_Direction 1_:
Reproduce everything from "His lawyer filed" down to "campaign war chest." in the article about P.G. Sittenfeld below, with no changes.
_Direction 2_:
Render this sentence from the article about P.G. Sittenfeld below into Spanish: "The 20-page filing argues that the government failed to charge a crime."

**** Provided text ****

P.G. Sittenfeld asks judge to throw out federal corruption charges
CINCINNATI (FOX19) - Suspended Cincinnati City Councilman P.G. Sittenfeld is asking a judge to throw out all the federal corruption charges against him.
His lawyer filed a motion to dismiss the case Wednesday morning in U.S. District Court in downtown Cincinnati.
The 36-year-old Democrat was considered by many to be the front-runner in Cincinnati’s 2021 mayor’s race with more than $700,000 amassed in his campaign war chest.
But last month, Sittenfeld became third member of the nine-person council arrested this year by the FBI and indicted on bribery, attempted extortion and other corruption-related charges for allegedly taking bribes for favorable votes on development deals.
Sittenfeld is charged with two counts each of honest services wire fraud (up to 20 years in prison), bribery (up to 10 years), and attempted extortion by a government official (up to 20 years).`
He has pleaded not guilty, is free on his recognizance and has repeatedly declared his innocence.
The motion to dismiss continues that stance and even says the indictment itself proves he is innocent: It “alleges nothing more than that Mr. Sittenfeld engaged in the kind of routine conduct of elected officials.”
The 20-page filing argues that the government failed to charge a crime.
The motion to dismiss stresses:
- “The factual allegations show that Mr. Sittenfeld did not engage in any quid pro quo agreement—he did not promise to exchange official actions for campaign contributions or understand that he was expected to alter his official conduct.”
- “To the contrary,” according to the facts alleged in the indictment, “Mr. Sittenfeld affirmed his widely known, longstanding pro-development positions in the same conversations where undercover agents, posing as investors, offered or provided contributions to his lawful, federally regulated political action committee in an attempted sting.”
- “His alleged conduct is not a crime; it is a core feature of our democratic system.”
- “Mr. Sittenfeld rejected the agents’ entreaties to link the contributions to his official conduct. Instead, Mr. Sittenfeld pointed to his record of voting for ‘every single development deal that’s ever been put in front of me.’”
- The indictment fails as a matter of law, even though it is based on “cherry-picked excerpts from longer conversations with Mr. Sittenfeld that, taken as a whole, clearly establish that Mr. Sittenfeld is innocent of the charges against him.”
- “This is not a case about personal gain—the government does not allege that money went into Mr. Sittenfeld’s pockets.”

**** Data excerpts ****

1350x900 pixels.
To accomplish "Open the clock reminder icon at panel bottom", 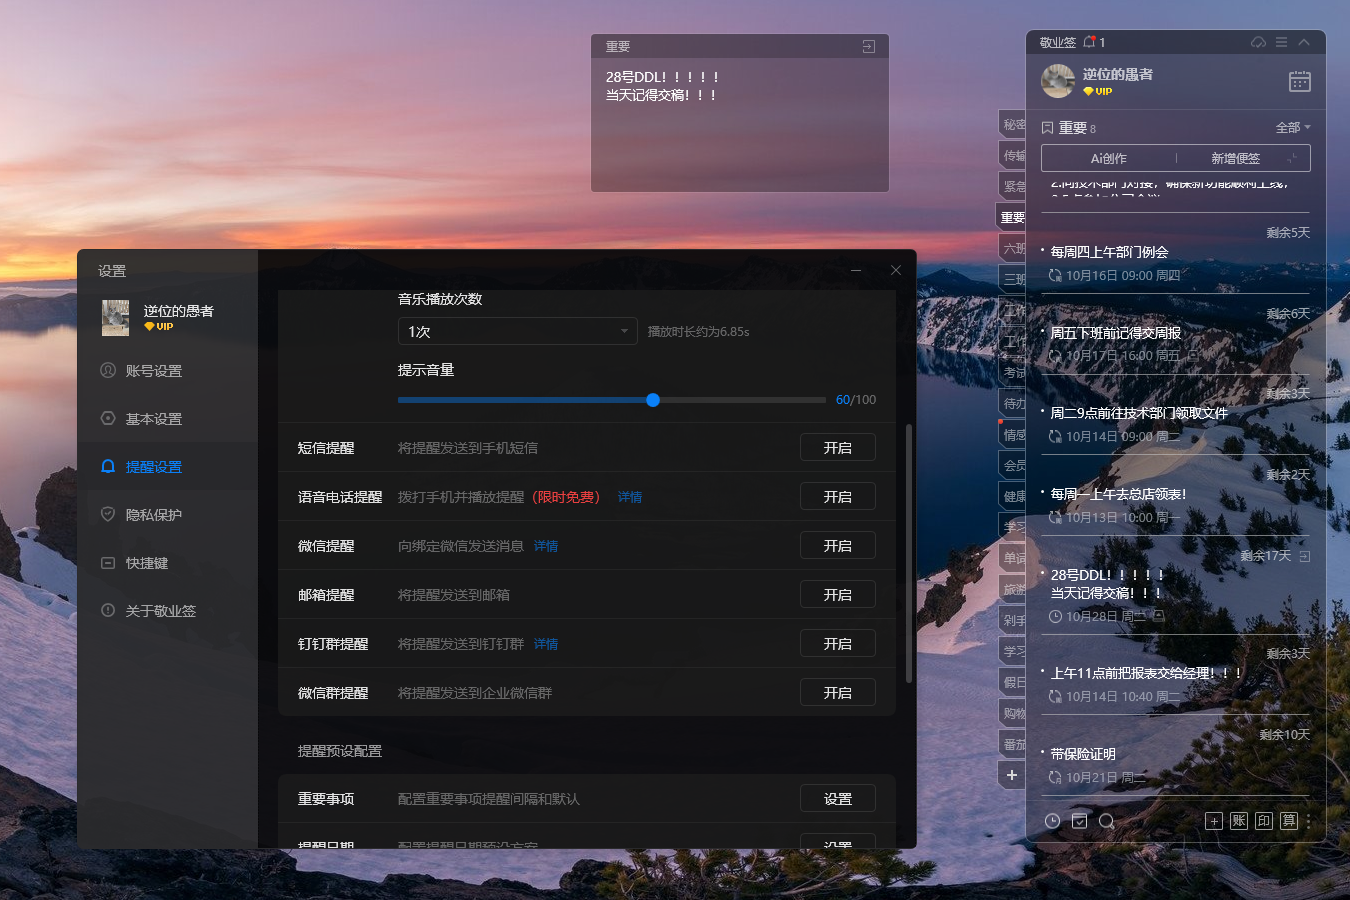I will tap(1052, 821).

****
**** Data excerpts ****

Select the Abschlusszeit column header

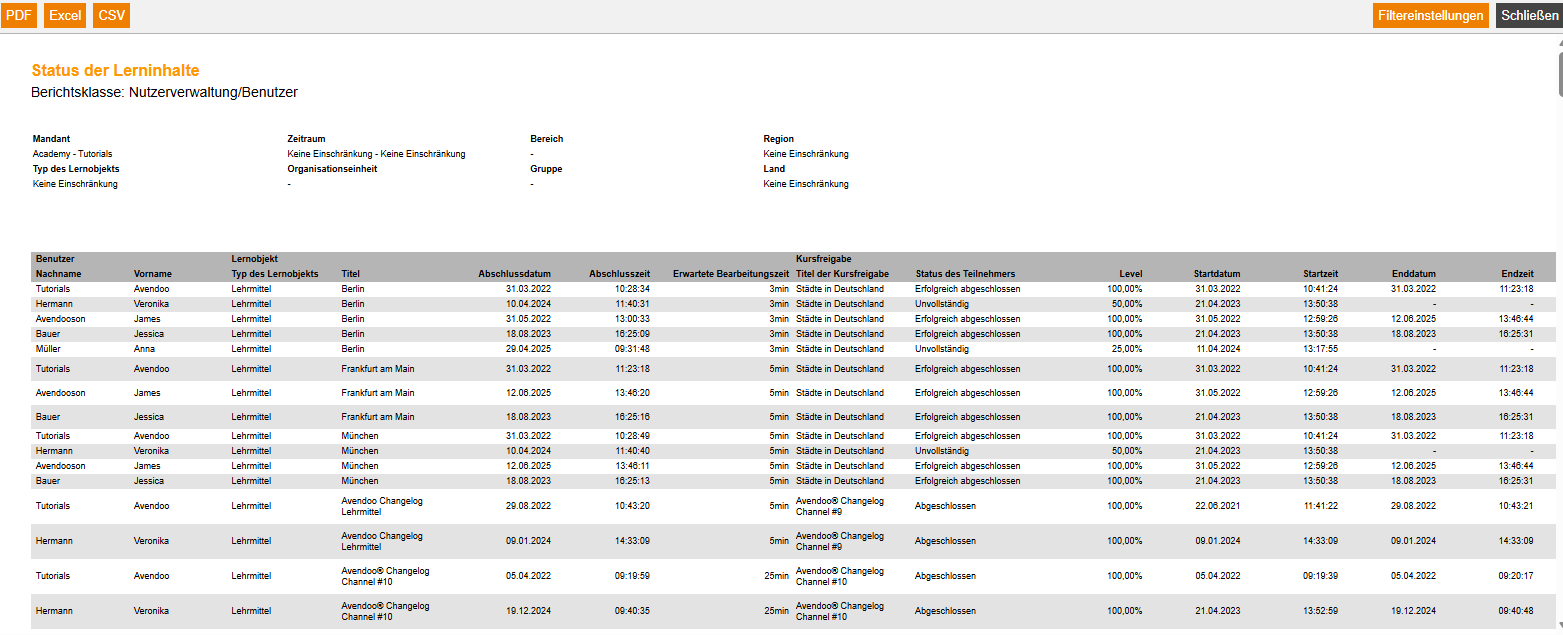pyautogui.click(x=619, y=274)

****

_Full solution 1_:
His lawyer filed a motion to dismiss the case Wednesday morning in U.S. District Court in downtown Cincinnati.
The 36-year-old Democrat was considered by many to be the front-runner in Cincinnati’s 2021 mayor’s race with more than $700,000 amassed in his campaign war chest.

_Full solution 2_:
El escrito de 20 páginas sostiene que el gobierno no imputó ningún delito.